Start of DATA SUPPLIED
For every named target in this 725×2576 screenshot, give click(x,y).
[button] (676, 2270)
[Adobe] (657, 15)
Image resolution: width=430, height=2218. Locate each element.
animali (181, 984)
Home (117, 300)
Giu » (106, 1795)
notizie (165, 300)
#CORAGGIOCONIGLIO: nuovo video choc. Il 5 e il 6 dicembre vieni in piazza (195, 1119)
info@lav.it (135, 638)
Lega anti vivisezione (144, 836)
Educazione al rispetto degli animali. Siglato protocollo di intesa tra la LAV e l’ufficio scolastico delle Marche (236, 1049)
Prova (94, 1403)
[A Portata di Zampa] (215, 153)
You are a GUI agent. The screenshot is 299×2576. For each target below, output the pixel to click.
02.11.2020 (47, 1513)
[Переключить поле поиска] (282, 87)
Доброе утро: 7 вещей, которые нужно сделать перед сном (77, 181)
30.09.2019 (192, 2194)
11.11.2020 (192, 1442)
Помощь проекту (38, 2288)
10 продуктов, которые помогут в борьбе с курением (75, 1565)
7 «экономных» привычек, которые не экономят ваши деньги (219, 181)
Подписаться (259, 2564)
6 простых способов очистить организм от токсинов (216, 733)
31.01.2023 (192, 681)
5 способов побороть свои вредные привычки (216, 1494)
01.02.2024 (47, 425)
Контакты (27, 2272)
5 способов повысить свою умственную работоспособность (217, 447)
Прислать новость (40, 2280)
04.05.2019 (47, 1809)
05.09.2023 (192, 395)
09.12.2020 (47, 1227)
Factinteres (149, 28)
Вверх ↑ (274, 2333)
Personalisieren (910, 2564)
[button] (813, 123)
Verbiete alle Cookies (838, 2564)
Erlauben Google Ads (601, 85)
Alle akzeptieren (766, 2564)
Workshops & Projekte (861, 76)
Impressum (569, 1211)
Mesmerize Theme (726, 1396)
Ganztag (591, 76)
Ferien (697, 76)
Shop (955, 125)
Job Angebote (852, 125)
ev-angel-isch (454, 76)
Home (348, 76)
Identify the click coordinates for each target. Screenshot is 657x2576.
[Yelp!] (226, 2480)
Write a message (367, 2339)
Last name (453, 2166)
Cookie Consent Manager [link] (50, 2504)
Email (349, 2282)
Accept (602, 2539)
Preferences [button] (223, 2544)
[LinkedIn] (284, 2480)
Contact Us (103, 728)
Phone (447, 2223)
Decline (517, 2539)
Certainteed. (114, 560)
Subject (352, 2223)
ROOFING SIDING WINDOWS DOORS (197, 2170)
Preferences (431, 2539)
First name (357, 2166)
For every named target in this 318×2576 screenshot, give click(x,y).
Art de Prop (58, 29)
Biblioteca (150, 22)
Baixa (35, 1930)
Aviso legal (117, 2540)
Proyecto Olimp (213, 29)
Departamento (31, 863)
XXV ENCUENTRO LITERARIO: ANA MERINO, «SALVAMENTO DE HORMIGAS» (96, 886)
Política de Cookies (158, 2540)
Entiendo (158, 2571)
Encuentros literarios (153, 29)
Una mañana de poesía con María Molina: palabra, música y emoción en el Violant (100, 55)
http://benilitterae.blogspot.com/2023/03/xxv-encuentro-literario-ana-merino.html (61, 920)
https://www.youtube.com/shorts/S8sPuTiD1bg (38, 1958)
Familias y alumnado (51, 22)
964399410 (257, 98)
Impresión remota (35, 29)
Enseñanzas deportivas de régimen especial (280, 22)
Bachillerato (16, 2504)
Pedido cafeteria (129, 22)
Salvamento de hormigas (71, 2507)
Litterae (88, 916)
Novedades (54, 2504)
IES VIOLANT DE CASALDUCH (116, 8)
End of DATA SUPPLIED
AIM OF THE TASK:
In the listing above, how many of the lines contain the string "every"? Respond with the number alone.

RESULT OF THIS EXERCISE:
2